Si bien miramos la cosa espiritual que hay en ser hijos de Dios podemos decir que serlo, hijos de Dios, no es nada difícil. Lo somos por el solo hecho de nacer pero abundamos en tal pertenencia filial cuando somos bautizados en el seno de la Iglesia católica que, a salvo de la misericordiosa voluntad de Dios al respecto del resto de seres humanos, es la verdadera.

Pues bien. Eso es sencillo: nacemos, somos bautizados y somos considerados, a los efectos que nos corresponden a cada uno, hijos de Dios.

Pero ahí, como es de imaginar, no queda la cosa. Resultaría demasiado fácil que eso acabara ahí. Dios siempre pide más a quien se dice hijo suyo.

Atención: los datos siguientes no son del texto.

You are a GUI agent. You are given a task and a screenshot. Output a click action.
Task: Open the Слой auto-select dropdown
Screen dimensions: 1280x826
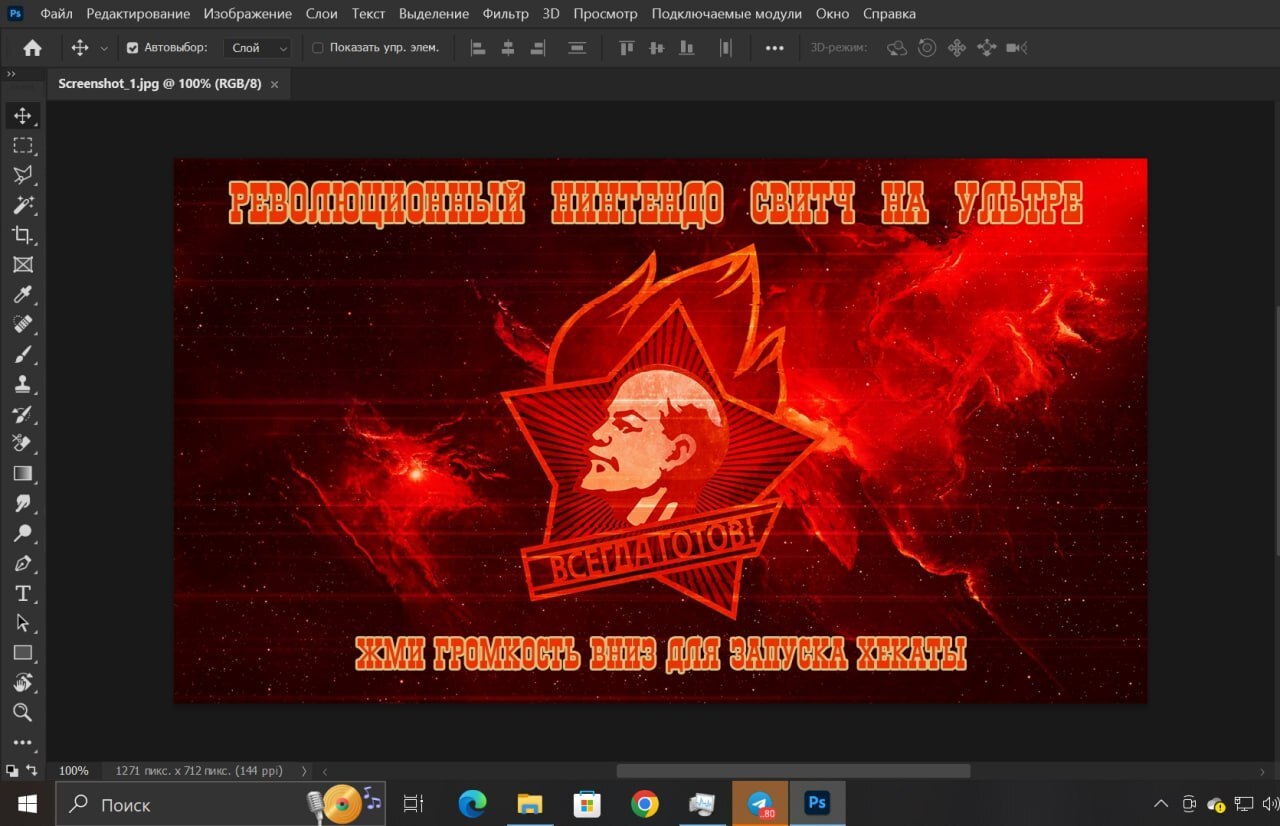[x=258, y=48]
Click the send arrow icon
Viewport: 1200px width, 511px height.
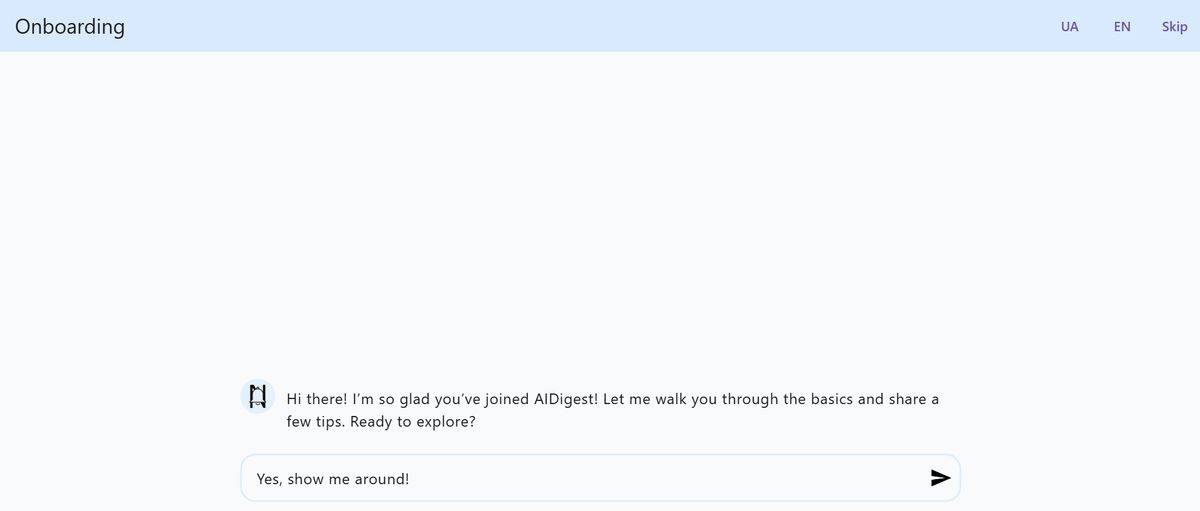(x=940, y=478)
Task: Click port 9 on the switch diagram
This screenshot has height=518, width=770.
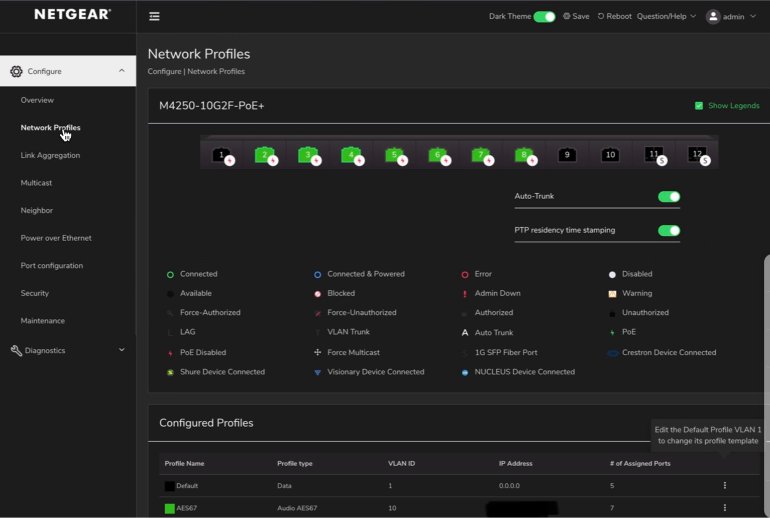Action: tap(567, 155)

Eso hizo con Jesús, que lo era y muy amado por el Creador. Él cumplió a la perfección toda la Ley y Voluntad de su Padre. Pero a nosotros también se nos pide un algo.

Esto lo decimos por el sentido de la parábola que traemos hoy aquí y de la que se ha escrito, meditado y dicho mucho: que Dios es el sembrador, la semilla su Palabra, etc.

Nosotros, a nuestro respecto, debemos abundar en dos aspectos relacionados con tan famosa parábola, a saber:

1. Si estamos preparados para que Dios siembre en nuestro corazón… si somos campo de Dios.

2. Si la semilla que planta Dios en nuestro corazón la dejamos crecer y da fruto… si somos semilla fructífera.

Vemos que aquí tenemos una gran tarea que llevar a cabo porque es cosa nuestra responder como se debe responder a cada una de tales preguntas.

Estar preparados para que Dios siempre en nuestro corazón ha de querer significar que somos proclives a que Dios haga eso. Es decir, que no nos oponemos a que la Palabra del Todopoderoso encuentre acomodo en nuestra alma. Así mostramos que estamos preparados para responder a lo que Dios quiere de nosotros. Somos, pues, tierra buena donde la semilla que siembra el Creador puede caer sin ser rechazada por estar dura la tierra.

Pero también es muy conveniente que aquello que cae en nuestro corazón que, como queremos y decimos, está preparado para que allí nazca y fructifique… de verdad dé fruto abundante.

Que eso pase, que la Palabra de Dios sembrada en la tierra buena de nuestro corazón, dé buen fruto, quiere decir mucho: que seamos capaces de perdonar, de ser misericordiosos, de ofrecer nuestras manos cuando sean requeridas por nuestro prójimo, de ver las cosas como Dios quiere que las veamos… en fin, de querer ser dignos de ser llamados hijos del Todopoderoso.

Vemos, por tanto, que una parábola como la del sembrador, tiene mucho que ver con cada hijo de Dios que sabe que lo es. En realidad tiene que ver con todo ser humano pero nosotros, los fieles hijos católicos sabemos que a nosotros nos afecta más porque no ignoramos su existencia y el haber sido predicada por Cristo.

Seamos, pues, tierra buena; tengamos el corazón abierto a Dios y a su Palabra pero, sobre todo, démonos cuenta de que todo lo que a tal respecto hagamos será tenido como valor a nuestro favor o en nuestra contra. Y es que Dios, que todo lo creó y mantiene, no olvida nada que no deba ser olvidado.